Correspondent's Notebook

New Delhi’s charm

6 November 2009

Australia Network’s South Asia correspondent, Michael Edwards takes a look at New Delhi and it’s preparations for next year’s Commonwealth Games.

There are big question marks over New Delhi’s ability to host next year’s Commonwealth Games.

For the most part they’ve been about the facilities. The fact that many are well behind schedule for completion has been the subject of many stories in the local Indian media.

But the other major problem facing New Delhi is less tangible. It concerns the ability of Delhiites to welcome the tens of thousands of visitors it’s expected to receive in October next year.

New Delhi has a reputation right across India and even among its own residents for being a rude and aggressive city.

Games organisers want visitors to be left with memories of the games running smoothly, hosted in a city which is almost unparalleled in its historical depth.

But it’s the less savoury things that visitors might remember from their Commonwealth Games visit.

What organisers fear is that visitors will take home memories of piles of rubbish, rickety public transport, men urinating publicly and rude taxi drivers.

Newspaper columnist Santosh Desai says the problem stems from partition.
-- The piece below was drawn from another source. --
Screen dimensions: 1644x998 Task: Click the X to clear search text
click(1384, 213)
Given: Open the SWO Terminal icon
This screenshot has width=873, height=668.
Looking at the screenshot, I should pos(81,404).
He says then  very few people in New Delhi have a sense of ownership. Partition has made it virtually a city of refugees. And with that comes the bad manners, the spitting and the general lack of maintenance.

Santosh Desai makes for great copy.

But for the organisers of next year’s Commonwealth games, these are more than just pithy remarks.

They encapsulate what could be a major stumbling block for success.

It’s a common view amongst commentators and historians that ‘Partition’ destroyed part of Delhi’s soul.

The city may be thousands of year’s old but it’s modern incarnation began in August 1947.  The year British India was divided into India and Pakistan.

During ‘Partition’ the entire social fabric of the city was virtually torn to shreds.

Most of the city’s highly educated Muslim elite moved or was moved to Pakistan.

In their place came hundreds of thousands of displaced people from regions such as the Punjab and the Sindh which are now in Pakistan.

Many say the entire social topsoil of New Delhi was almost entirely washed away.

Many of those left were poor and uneducated scraping out an existence in the rapidly decaying Old section of the city.

Santosh Desai says it’s common for Delhiites to treat the city as their rubbish bin.

From my observations even some of Delhi’s best areas are littered with filth. It’s hard to ignore the fact that this city which has a wealth of historical treasures is treated very poorly by many of its inhabitants.

Why use a bin when you’ve got the streets or a park? 

The same attitude often applies to toiletry habits.

The sound of men spitting is everywhere. And it’s not just a quick little gob. No, real men spit out torrents of paan.

And no prisoners are taken on Delhi’s roads.

I’ve seen drivers literally almost kill themselves attempting to block someone else getting into traffic.

Western women often complain about being groped I’ve seen it with my own eyes many times in Old Delhi.

If there were odds for New Delhi winning the gold medal for charm today then the bookmakers would be giving it 1000 to 1.

But the city is really trying to shorten those odds.

It has launched a range of programs. Signs urging people not to urinate in public can be seen around Delhi. People now face fines for spitting and there’s also a seemingly futile attempt to get drivers to stop honking their horns.

Asking a Delhiite to not use their car horn is like asking others to not breathe.

Delhiites are also being taught not to stare and especially not to grope.

And self-improvement courses are going through the roof. English academies report skyrocketing demand for their services. As do hospitality schools and educational institutes for trades such as beauticians and florists.

The aim is to have people ready to help showcase Delhi’s natural charms of which there are many.

What other city has been around long enough to have been rebuilt eight times? I come from Perth. It’s a big deal when they rebuilt a median strip there.

That ramshackle wall  probably housed a nobleman’s harem. The apartment block which looks like it should be pulled down, probably once home to a Mughal general.

Your taxi driver. He may have a blank stare on his face as he navigates Delhi’s crazy traffic. But get talking to him and he probably has a story about his family surviving partition that would make for an epic novel and Bollywood movie.